Task details
All records must be quoted exactly. Omit the pictures.

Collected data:
☆ ☆ ☆ ☆ ☆

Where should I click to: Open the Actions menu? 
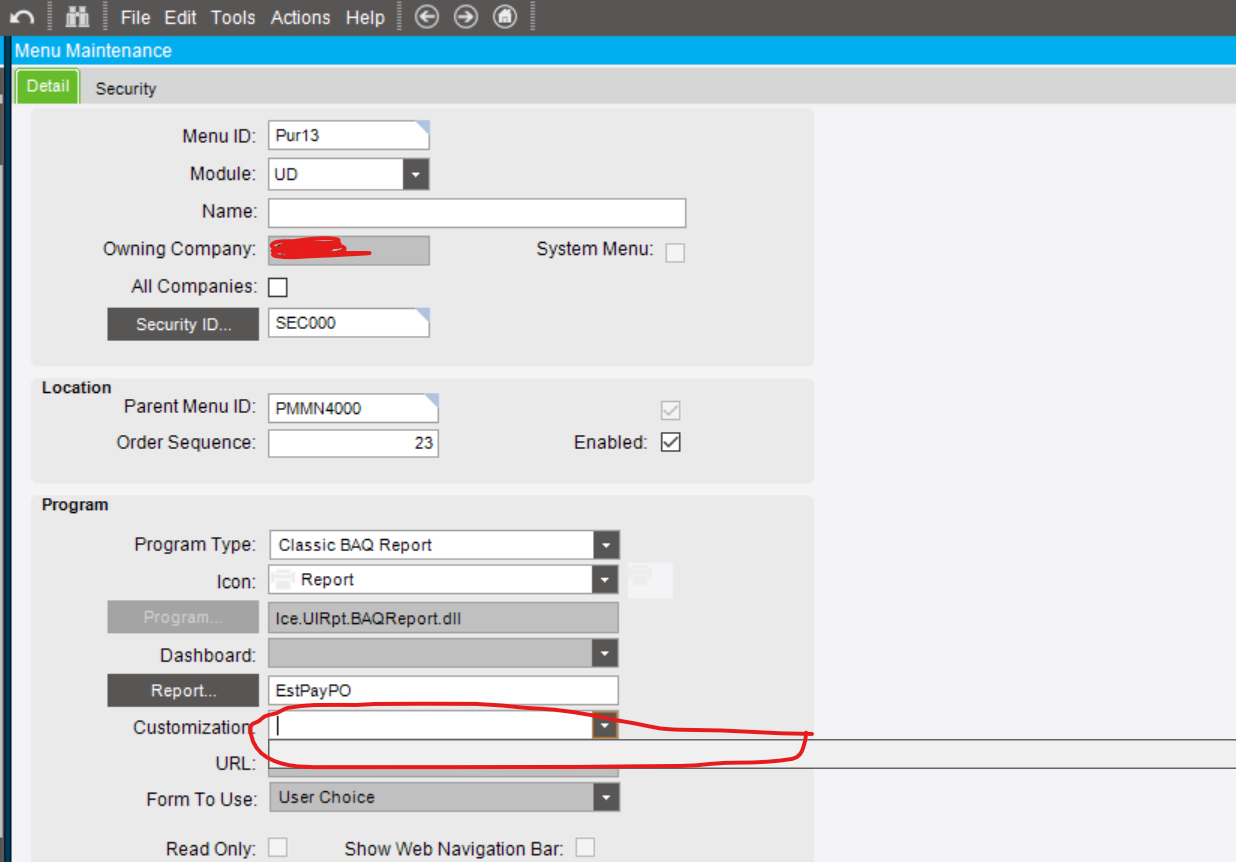(x=300, y=17)
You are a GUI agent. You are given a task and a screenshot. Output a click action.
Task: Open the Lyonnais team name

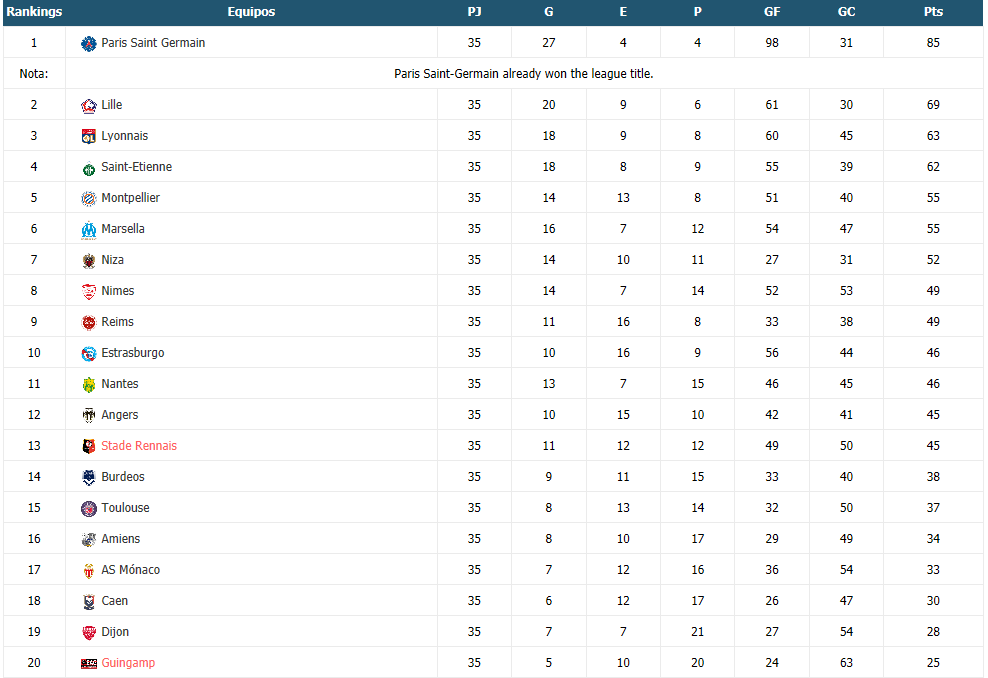click(x=125, y=135)
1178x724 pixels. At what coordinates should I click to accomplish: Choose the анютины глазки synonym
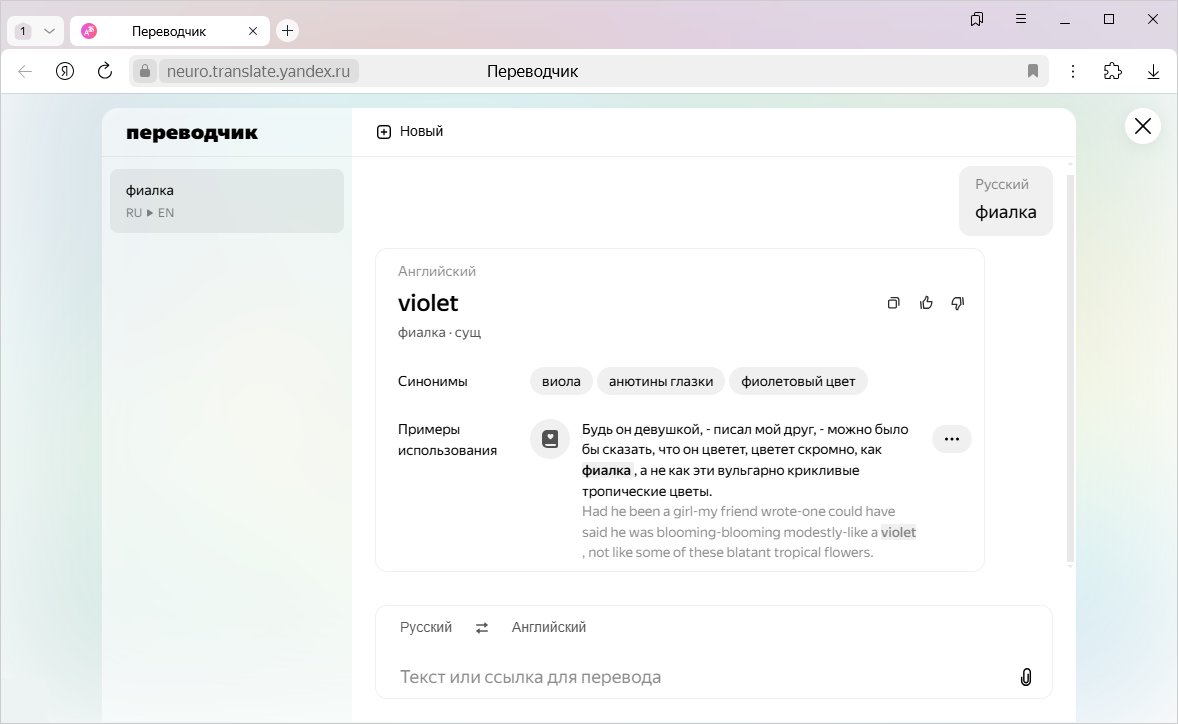point(661,381)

☆ ☆ ☆ ☆ ☆

Written solution
Where should I click to: Open the Actions menu? 
(x=300, y=17)
You are a GUI agent. You are given a task and a screenshot. Output a click action.
Task: Open the Lyonnais team name

click(x=125, y=135)
1178x724 pixels. At what coordinates should I click to accomplish: Choose the анютины глазки synonym
point(661,381)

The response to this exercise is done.